C’est bien cela, c’est bien cette joie extraordinaire de vivre qui saisit le voyageur, éperdu devant certains spectacles et comme enlevé à sa propre humanité par l’irrésistible besoin de s’anéantir dans l’âme universelle. J’ai chanté à tue-tête, au delà de Koseyr, en voyant les flots de la mer Rouge baigner les pieds de mon dromadaire, et plus tard j’ai eu les larmes aux yeux, lorsque, au soir, le coude de la route de Mar-Sabah m’a caché, au delà du lac Asphaltite, les montagnes que je contemplais depuis le matin. Au mois de janvier 1870, je rencontrai Gautier ; il était triste et dolent ; il me dit, avec une expression découragée, comme s’il sentait son dernier rêve lui échapper : « Hélas ! nous ne voyagerons plus ! »

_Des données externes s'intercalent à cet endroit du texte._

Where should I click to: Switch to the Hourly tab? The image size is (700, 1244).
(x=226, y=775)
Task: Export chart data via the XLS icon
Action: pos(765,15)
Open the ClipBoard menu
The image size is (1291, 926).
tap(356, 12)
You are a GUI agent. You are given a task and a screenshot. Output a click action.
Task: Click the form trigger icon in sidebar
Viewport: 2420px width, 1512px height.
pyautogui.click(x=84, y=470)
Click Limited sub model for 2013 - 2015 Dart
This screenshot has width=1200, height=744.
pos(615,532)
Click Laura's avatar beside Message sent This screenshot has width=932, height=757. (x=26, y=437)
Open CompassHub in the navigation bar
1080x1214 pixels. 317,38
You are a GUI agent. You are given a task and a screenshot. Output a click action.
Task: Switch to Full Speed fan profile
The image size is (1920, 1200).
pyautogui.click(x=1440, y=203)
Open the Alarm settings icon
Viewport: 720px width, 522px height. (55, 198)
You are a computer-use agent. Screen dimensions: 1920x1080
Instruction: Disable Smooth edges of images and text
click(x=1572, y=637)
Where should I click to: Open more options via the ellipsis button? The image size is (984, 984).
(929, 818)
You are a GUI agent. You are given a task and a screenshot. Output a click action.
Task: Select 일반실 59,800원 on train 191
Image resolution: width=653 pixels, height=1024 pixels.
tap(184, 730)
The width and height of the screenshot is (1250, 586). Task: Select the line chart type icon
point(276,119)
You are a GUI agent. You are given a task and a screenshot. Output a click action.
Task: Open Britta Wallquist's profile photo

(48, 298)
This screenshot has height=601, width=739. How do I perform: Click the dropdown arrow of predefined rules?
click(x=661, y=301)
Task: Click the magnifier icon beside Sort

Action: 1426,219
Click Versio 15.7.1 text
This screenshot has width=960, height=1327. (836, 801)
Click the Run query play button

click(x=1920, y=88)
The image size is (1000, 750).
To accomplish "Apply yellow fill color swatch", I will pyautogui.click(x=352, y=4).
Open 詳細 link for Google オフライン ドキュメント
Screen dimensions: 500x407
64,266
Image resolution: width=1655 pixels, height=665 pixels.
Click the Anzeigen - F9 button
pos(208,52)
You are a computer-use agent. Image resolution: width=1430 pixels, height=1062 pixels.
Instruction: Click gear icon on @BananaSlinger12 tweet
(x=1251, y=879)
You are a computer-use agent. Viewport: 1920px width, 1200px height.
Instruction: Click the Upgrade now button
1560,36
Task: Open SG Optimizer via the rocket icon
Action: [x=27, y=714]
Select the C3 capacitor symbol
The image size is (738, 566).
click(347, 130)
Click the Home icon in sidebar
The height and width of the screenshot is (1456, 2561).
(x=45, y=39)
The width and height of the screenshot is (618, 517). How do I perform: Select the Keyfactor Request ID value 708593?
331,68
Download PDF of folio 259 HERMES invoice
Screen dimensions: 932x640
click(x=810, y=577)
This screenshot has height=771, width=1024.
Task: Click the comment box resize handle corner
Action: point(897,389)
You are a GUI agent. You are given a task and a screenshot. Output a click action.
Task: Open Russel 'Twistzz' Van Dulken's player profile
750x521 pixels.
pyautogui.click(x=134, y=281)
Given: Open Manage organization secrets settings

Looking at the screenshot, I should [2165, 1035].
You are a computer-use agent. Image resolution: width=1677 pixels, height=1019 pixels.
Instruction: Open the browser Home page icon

La vivacité de l’émotion augmente encore chez Gautier la puissance de la vision ; ses yeux de myope fouillèrent partout, ne négligèrent aucun détail et gravèrent à jamais dans sa mémoire les images qu’ils avaient recueillies : ce qui lui donna une force singulière de description, lorsqu’il écrivit le récit de son voyage. Avec lui, il n’est plus question de cette phraséologie descriptive qui ne décrivait rien et que le romantisme, trop occupé a costumer de pied en cap les légendes du moyen âge, n’avait pas encore détruite. Les bosquets, les charmilles, les paysages « faits pour le plaisir des yeux » verdoyaient toujours par-ci par-là. Jean-Jacques Rousseau, qui se disait l’amant de la nature, mais qui n’en fut pas le peintre, n’avait point fermé son école de paysagiste ; son influence est encore très sensible dans les premiers romans de George Sand. Rousseau aime à « planer des yeux sur l’horizon de ce beau lac, dont les rives et les montagnes qui le bordent enchantaient sa vue ». Il ne peut se débarrasser d’une certaine philosophie grognonne et « poseuse » qui finit par devenir insupportable, car elle est voulue et fait partie du bagage de la sensibilité qu’il avait mise à la mode : « J’avais pris l’habitude d’aller les soirs m’asseoir sur la grève, surtout quand le lac était agité. Je sentais un plaisir singulier à voir les flots se briser à mes pieds ; je m’en faisais l’image du tumulte du monde et de la paix de mon habitation. » Chez Théophile Gautier, rien de semblable ; il est bien trop sincère pour ne pas rejeter ce fatras de rhétorique auquel l’auteur ne croit pas et que le lecteur ne croit pas davantage. Toute déclamation lui est inconnue, et l’on n’en peut trouver trace dans ses livres ; il ne pleure pas sur les ruines, un arbre brisé par l’orage ne lui rappelle pas la fragilité de la vie humaine et il peut regarder couler une rivière sans la comparer à la fuite des jours. On comprend que le lieu commun lui est odieux et que la platitude l’exaspère ; il en paraîtra sans doute paradoxal à quelques lecteurs, mais cuistre, jamais.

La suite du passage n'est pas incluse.